A student decides to move a box of books into her dormitory room by pulling on a rope attached to the box. She pulls with a force of 100.0 N at an angle of 25.0° above the horizontal. The box has a mass of 25.0 kg, and the coefficient of kinetic friction between box and floor is 0.300.

Question

A student decides to move a box of books into her dormitory room by pulling on a rope attached to the box. She pulls with a force of 100.0 N at an angle of 25.0° above the horizontal. The box has a mass of 25.0 kg, and the coefficient of kinetic friction between box and floor is 0.300.

(a) Find the acceleration of the box.

(b) The student now pulls the moving box up a 10.0° incline, keeping her 100.0 N force directed at 25.0° above the line of the incline. If the coefficient of friction is unchanged, what is the new acceleration of the box?

Answer 1

break up the rope force into two components. The vertical component reduces the normal force (mg-verticalforce), so friction is reduced.

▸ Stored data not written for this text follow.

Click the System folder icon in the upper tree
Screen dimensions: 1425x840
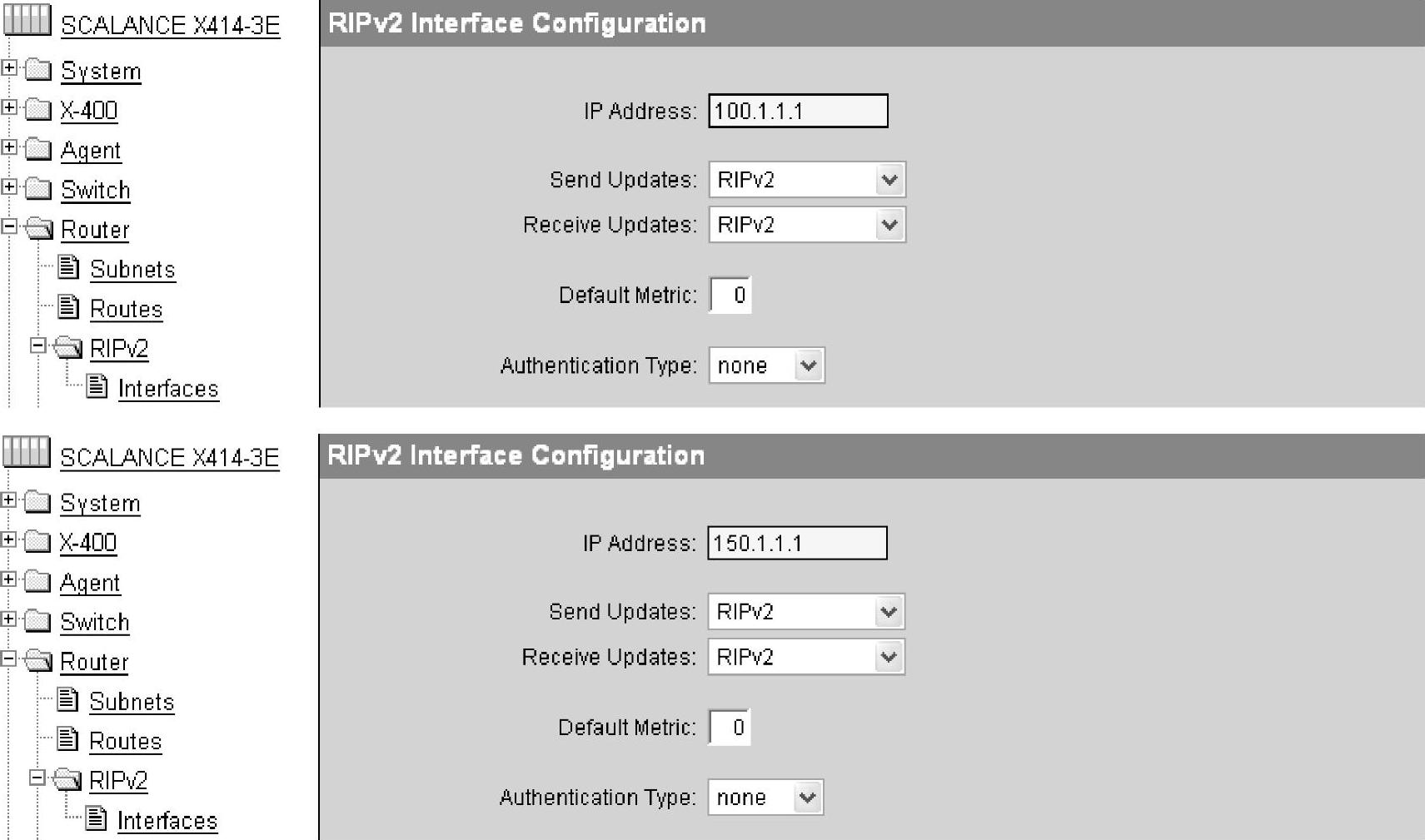pos(38,70)
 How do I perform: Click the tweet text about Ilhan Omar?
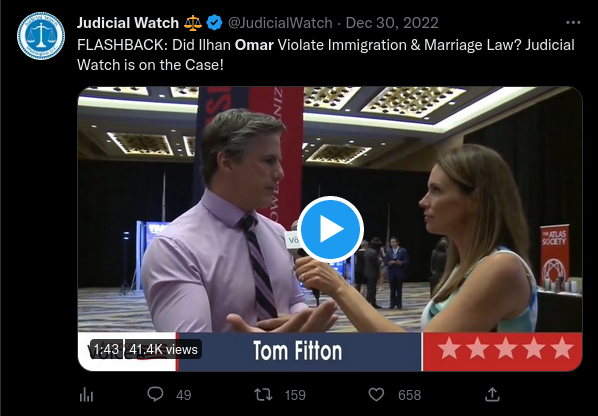tap(326, 55)

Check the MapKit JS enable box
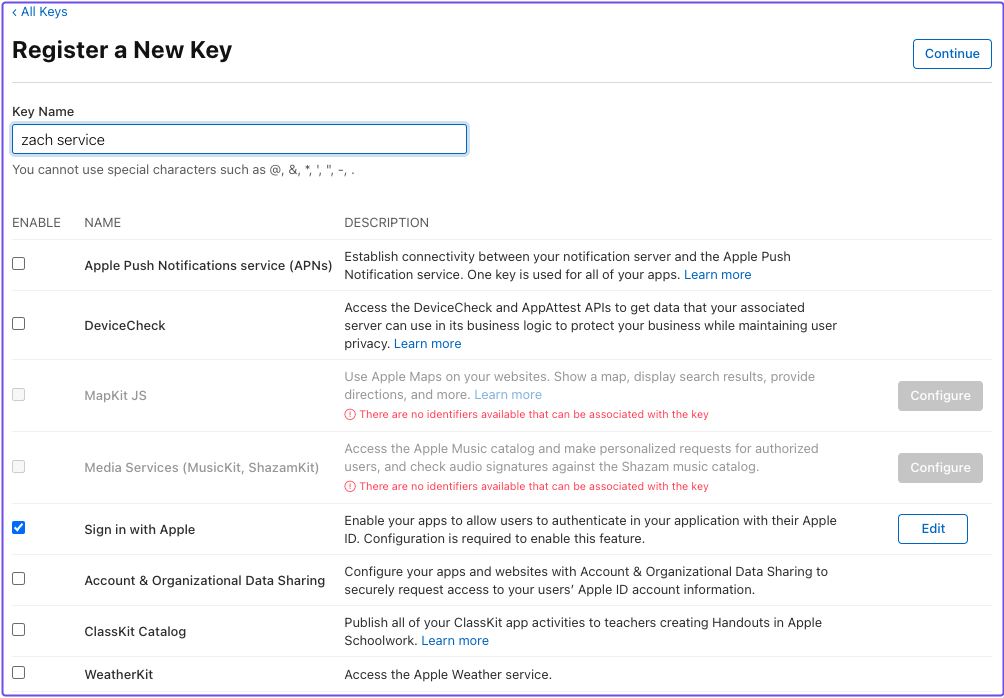(x=17, y=395)
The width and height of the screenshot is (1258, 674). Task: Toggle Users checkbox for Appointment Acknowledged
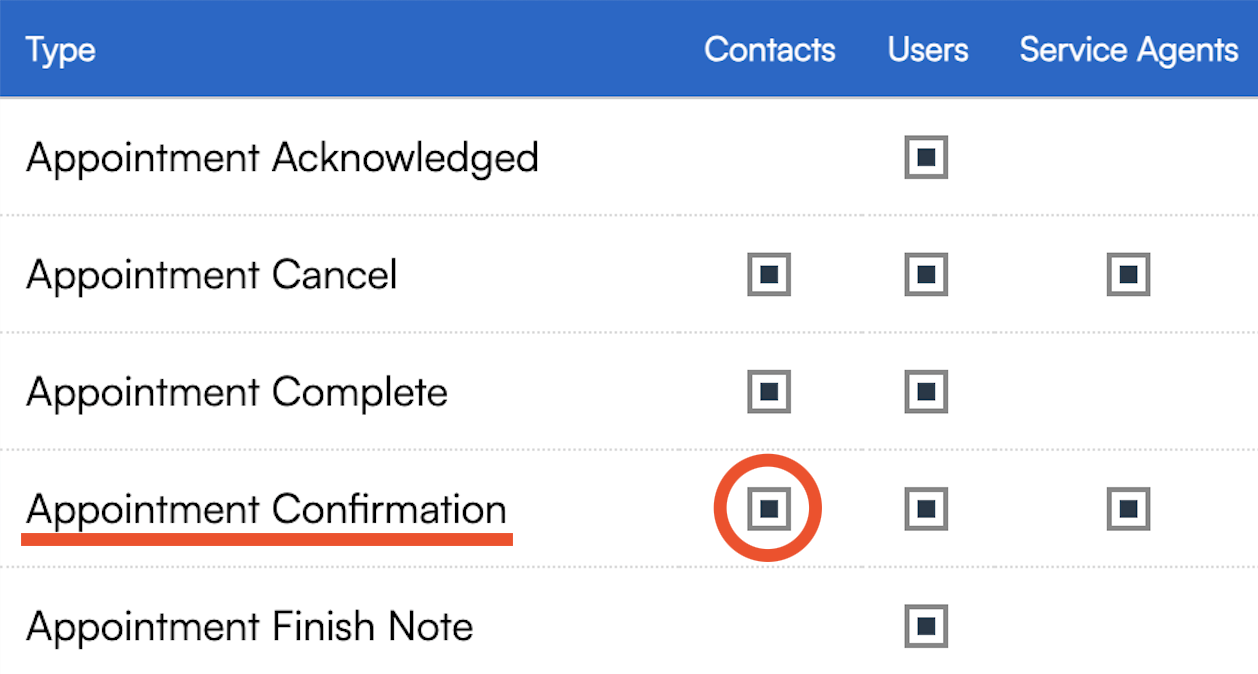click(x=926, y=158)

Then use the horizontal component of force to set equal to ma + frictionforce.

Answer 2

To find the acceleration of the box in both situations, we need to consider the forces acting on it.

(a) In the first scenario, the box is being pulled horizontally. The forces acting on the box are the applied force (pulling force) and the kinetic friction force. The gravitational force can be ignored since it acts vertically and does not affect the horizontal motion.

The formula to calculate the net force acting on the box is:
Net force = Applied force - Frictional force

The applied force can be resolved into horizontal and vertical components as follows:
Applied force (horizontal) = Force * cos(angle)
Applied force (vertical) = Force * sin(angle)

The frictional force is given by:
Frictional force = Coefficient of kinetic friction * Normal force

The normal force is the force exerted by the surface on the box and is equal to the weight of the box since the box is on a horizontal surface:
Normal force = Weight = mass * gravitational acceleration

Now, we can calculate the individual forces and plug them into the formula to find the net force and then the acceleration.

(b) In the second scenario, the box is being pulled up an incline. The forces acting on the box are the applied force, the gravitational force, and the frictional force. We need to resolve the applied force into components again, this time along and perpendicular to the incline.

The formula to calculate the net force acting on the box is:
Net force = Applied force (along the incline) - Weight (parallel to the incline) - Frictional force

The applied force along the incline can be calculated as:
Applied force (along the incline) = Force * sin(angle)

The weight parallel to the incline can be calculated as:
Weight (parallel to the incline) = Weight * sin(incline angle)

Again, the frictional force is given by:
Frictional force = Coefficient of kinetic friction * Normal force

The normal force in this case is equal to the component of the weight perpendicular to the incline, which can be calculated as:
Normal force = Weight * cos(incline angle)

Now, we can calculate the individual forces and plug them into the formula to find the net force and then the new acceleration.